-- Pixel coordinate grounding data --
* * * *

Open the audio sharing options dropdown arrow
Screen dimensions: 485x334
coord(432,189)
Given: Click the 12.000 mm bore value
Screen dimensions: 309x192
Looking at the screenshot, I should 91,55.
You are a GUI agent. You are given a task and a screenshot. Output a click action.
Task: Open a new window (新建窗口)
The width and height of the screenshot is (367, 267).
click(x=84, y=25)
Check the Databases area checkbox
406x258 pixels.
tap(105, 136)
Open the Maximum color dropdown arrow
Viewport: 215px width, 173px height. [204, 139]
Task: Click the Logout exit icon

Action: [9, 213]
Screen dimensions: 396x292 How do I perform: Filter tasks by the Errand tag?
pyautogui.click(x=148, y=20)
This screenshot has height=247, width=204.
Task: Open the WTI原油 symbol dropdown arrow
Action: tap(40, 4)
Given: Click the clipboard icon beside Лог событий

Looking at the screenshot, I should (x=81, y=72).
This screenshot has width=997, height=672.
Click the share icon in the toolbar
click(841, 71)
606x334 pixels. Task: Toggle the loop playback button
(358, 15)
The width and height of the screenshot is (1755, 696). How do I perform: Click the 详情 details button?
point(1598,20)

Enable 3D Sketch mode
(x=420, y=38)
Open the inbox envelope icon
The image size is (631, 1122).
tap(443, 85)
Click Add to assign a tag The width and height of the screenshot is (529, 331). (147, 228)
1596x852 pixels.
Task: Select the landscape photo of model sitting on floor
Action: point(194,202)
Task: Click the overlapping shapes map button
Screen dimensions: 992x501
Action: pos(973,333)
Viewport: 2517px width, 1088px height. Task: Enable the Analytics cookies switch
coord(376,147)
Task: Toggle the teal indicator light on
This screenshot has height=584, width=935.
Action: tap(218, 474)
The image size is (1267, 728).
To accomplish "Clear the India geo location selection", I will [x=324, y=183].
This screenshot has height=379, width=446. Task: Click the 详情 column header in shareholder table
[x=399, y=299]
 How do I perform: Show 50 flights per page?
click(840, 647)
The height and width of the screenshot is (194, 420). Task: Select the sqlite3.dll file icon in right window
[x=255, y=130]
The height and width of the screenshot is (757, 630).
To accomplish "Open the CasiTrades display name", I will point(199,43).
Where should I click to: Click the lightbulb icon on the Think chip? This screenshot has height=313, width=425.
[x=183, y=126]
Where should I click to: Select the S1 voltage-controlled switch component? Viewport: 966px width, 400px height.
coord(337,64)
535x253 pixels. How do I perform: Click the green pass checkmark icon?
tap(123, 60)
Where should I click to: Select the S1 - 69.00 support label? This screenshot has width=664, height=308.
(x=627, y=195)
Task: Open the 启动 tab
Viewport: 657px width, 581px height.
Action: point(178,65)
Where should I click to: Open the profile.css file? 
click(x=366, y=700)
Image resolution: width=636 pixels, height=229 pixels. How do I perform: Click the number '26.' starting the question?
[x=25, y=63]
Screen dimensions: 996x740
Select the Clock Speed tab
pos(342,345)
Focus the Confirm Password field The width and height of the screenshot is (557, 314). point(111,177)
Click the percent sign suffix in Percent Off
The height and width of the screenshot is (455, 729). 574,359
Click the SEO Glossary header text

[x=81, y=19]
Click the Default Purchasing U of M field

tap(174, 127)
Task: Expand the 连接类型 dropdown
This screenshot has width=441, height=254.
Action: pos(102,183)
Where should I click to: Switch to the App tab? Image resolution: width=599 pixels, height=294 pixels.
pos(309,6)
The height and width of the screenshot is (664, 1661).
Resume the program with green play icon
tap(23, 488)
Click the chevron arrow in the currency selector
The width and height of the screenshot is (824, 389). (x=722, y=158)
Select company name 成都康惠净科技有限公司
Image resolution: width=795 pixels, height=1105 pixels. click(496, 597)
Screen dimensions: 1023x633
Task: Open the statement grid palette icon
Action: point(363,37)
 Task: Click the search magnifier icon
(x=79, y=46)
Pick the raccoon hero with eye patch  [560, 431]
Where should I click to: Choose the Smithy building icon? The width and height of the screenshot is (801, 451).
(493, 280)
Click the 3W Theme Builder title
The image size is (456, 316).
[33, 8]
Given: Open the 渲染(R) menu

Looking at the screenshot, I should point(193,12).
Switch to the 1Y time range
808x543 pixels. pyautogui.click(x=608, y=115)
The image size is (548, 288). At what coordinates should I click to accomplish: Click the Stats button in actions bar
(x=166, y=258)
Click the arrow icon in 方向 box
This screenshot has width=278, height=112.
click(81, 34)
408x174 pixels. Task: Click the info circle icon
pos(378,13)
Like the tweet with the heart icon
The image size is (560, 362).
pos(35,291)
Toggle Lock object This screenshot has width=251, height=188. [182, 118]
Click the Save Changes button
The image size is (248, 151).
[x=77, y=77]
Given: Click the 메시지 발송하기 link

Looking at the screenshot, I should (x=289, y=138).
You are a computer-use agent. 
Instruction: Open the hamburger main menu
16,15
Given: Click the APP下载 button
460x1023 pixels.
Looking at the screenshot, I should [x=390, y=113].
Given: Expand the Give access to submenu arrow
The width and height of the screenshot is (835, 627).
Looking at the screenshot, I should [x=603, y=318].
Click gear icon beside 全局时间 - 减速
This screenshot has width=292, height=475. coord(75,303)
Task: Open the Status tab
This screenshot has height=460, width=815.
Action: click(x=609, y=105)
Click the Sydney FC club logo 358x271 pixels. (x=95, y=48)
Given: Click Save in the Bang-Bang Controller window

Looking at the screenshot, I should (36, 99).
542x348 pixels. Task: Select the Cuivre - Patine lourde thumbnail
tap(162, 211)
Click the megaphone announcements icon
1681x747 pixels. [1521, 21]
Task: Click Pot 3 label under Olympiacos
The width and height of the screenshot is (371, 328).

* * * *

-- What you have to do --
Copy, exactly and only, the lines above that begin with the one containing "The height and width of the screenshot is (664, 1661)." and finish with the one containing "Click the Sydney".

-- Response below --
The height and width of the screenshot is (664, 1661).
Resume the program with green play icon
tap(23, 488)
Click the chevron arrow in the currency selector
The width and height of the screenshot is (824, 389). (x=722, y=158)
Select company name 成都康惠净科技有限公司
Image resolution: width=795 pixels, height=1105 pixels. click(496, 597)
Screen dimensions: 1023x633
Task: Open the statement grid palette icon
Action: point(363,37)
 Task: Click the search magnifier icon
(x=79, y=46)
Pick the raccoon hero with eye patch  [560, 431]
Where should I click to: Choose the Smithy building icon? The width and height of the screenshot is (801, 451).
(493, 280)
Click the 3W Theme Builder title
The image size is (456, 316).
[33, 8]
Given: Open the 渲染(R) menu

Looking at the screenshot, I should point(193,12).
Switch to the 1Y time range
808x543 pixels. pyautogui.click(x=608, y=115)
The image size is (548, 288). At what coordinates should I click to accomplish: Click the Stats button in actions bar
(x=166, y=258)
Click the arrow icon in 方向 box
This screenshot has width=278, height=112.
click(81, 34)
408x174 pixels. Task: Click the info circle icon
pos(378,13)
Like the tweet with the heart icon
The image size is (560, 362).
pos(35,291)
Toggle Lock object This screenshot has width=251, height=188. [182, 118]
Click the Save Changes button
The image size is (248, 151).
[x=77, y=77]
Given: Click the 메시지 발송하기 link

Looking at the screenshot, I should (x=289, y=138).
You are a computer-use agent. 
Instruction: Open the hamburger main menu
16,15
Given: Click the APP下载 button
460x1023 pixels.
Looking at the screenshot, I should [x=390, y=113].
Given: Expand the Give access to submenu arrow
The width and height of the screenshot is (835, 627).
Looking at the screenshot, I should [x=603, y=318].
Click gear icon beside 全局时间 - 减速
This screenshot has width=292, height=475. coord(75,303)
Task: Open the Status tab
This screenshot has height=460, width=815.
Action: click(x=609, y=105)
Click the Sydney FC club logo 358x271 pixels. (x=95, y=48)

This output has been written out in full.